Monday, June 28, 2004

...but at least it's done.

In the original, memory based, version of tks queryies returned answers; and answers had a method getRowCount() which did exactly that. The problem with that is that memory dosn't scale as well as disk does. So we moved to a disk backed architecture. Now when you are memory based, you want to release your memory as soon as possible, so you want to resolve (and subsequently release) any intermediate results immediately. Once you are backed by disk, you have much better uses for memory than storing an answer the user isn't using yet, so you want to evaluate your query as lazilly as possible. Hence Kowari/TKS has this concept of a Tuples, which is a thunked, localised, intermediate result. This gets wrapped in an Answer object, which is returned to the user, and resolves the Tuples by need.

The problem is that calculating an accurate row count becomes a potentially expensive operation; you can generally only afford an upper-bound instead. So unfortunately while the semantics changed, the name stayed the same, to the general confusion of all.

Subsequentely I have spent the past 2.5 days reverting the semantics, and introducing new methods to access the upper-bound (and cardinality). Tedious work, but at least it's done.

Now on to getting resolvers to play nicely with transactions.

"So, what do you do for a living?"

Like most people I am forever being asked to explain what I do for a living. Answering that question got harder when I started my current job.

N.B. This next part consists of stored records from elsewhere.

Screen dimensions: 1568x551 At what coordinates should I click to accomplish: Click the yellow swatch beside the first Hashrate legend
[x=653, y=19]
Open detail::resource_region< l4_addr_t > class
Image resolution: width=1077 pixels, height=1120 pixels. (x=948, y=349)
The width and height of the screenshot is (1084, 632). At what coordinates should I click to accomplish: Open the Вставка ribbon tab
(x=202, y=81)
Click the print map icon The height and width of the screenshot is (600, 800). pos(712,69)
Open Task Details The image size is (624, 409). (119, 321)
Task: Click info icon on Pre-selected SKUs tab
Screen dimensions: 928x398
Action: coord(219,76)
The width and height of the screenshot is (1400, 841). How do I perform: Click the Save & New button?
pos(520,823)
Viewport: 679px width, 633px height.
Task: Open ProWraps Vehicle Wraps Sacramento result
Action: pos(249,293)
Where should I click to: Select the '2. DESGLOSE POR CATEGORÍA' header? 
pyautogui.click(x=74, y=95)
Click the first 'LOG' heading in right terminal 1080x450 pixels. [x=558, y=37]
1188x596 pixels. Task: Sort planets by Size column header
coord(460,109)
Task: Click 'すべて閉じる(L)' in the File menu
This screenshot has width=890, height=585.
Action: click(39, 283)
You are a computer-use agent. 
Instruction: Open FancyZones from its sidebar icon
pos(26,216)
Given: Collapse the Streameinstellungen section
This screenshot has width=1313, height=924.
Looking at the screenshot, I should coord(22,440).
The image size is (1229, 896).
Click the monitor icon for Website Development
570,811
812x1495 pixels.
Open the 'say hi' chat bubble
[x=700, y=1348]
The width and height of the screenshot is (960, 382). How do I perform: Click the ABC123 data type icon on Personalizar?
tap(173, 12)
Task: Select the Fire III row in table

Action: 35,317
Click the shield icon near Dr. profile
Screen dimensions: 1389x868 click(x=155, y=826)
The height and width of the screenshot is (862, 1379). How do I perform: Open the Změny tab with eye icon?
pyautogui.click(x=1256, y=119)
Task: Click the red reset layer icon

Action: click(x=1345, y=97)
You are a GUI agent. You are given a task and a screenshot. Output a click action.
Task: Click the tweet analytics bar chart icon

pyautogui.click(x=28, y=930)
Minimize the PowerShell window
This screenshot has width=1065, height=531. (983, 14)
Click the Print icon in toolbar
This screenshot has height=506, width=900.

My last job was with a company called Braintree, who make world class communication gateways --- mainly for the eftpos and financial industry. So I could always answer "I help design boxes to connect old EFTPOS machines to the bank using new technologies". It glosses over a lot, is largely incomplete, but remains something most people could comprehend. The worst job I've had to try and explain was my first. "I am writing the user-interface to an Electron Paramagnetic Resonance simulation"? I've seen geeks eyes glaze over on that one :).

So far for my current job I've had to revert to the classic "I'm a programmer in an IT company", which is sufficiently devoid of information to be mutually unsatisfying. So what am I currently working on? I am employed by Tucana Technologies to work on an open-source RDF database Kowari. Kowari is used by Tucana as the base on which we build our enterprise rdf-datastore TKS. OTOH, if having difficuty explaining my job is the price to pay for having this much fun I suppose it's worth it. Tucana is a great company to work for, and Kowari is really fun engineering. Still, if anyone can think of a one or two sentence description that isn't quite as insipid I would appreciate it.

Friday, June 25, 2004

Once more with feeling...

Well not an auspicious start for blogger. I posted a short note last night, mainly to avoid leaving an empty blog. Somehow blogger has managed to lose it.

Let us start with my morning reading:

  • Lambda The Ultimate - Probably the premiere blog on the topic of computer languages; their design, semantics, and implementation.
  • Squawks of the Parrot - The blog of Dan Suglaski, the lead developer on parrot --- the new perl-6 vm.
  • About Kim - Another blog. Kim's posts invariably betray a striking intelligence; are always thought provoking; and periodically on programming language topics.
  • Groklaw - Because even geeks need soap-opera sometimes.
  • Irregular Web Comic - There are other web comics I enjoy, but this has rapidly become my favourate.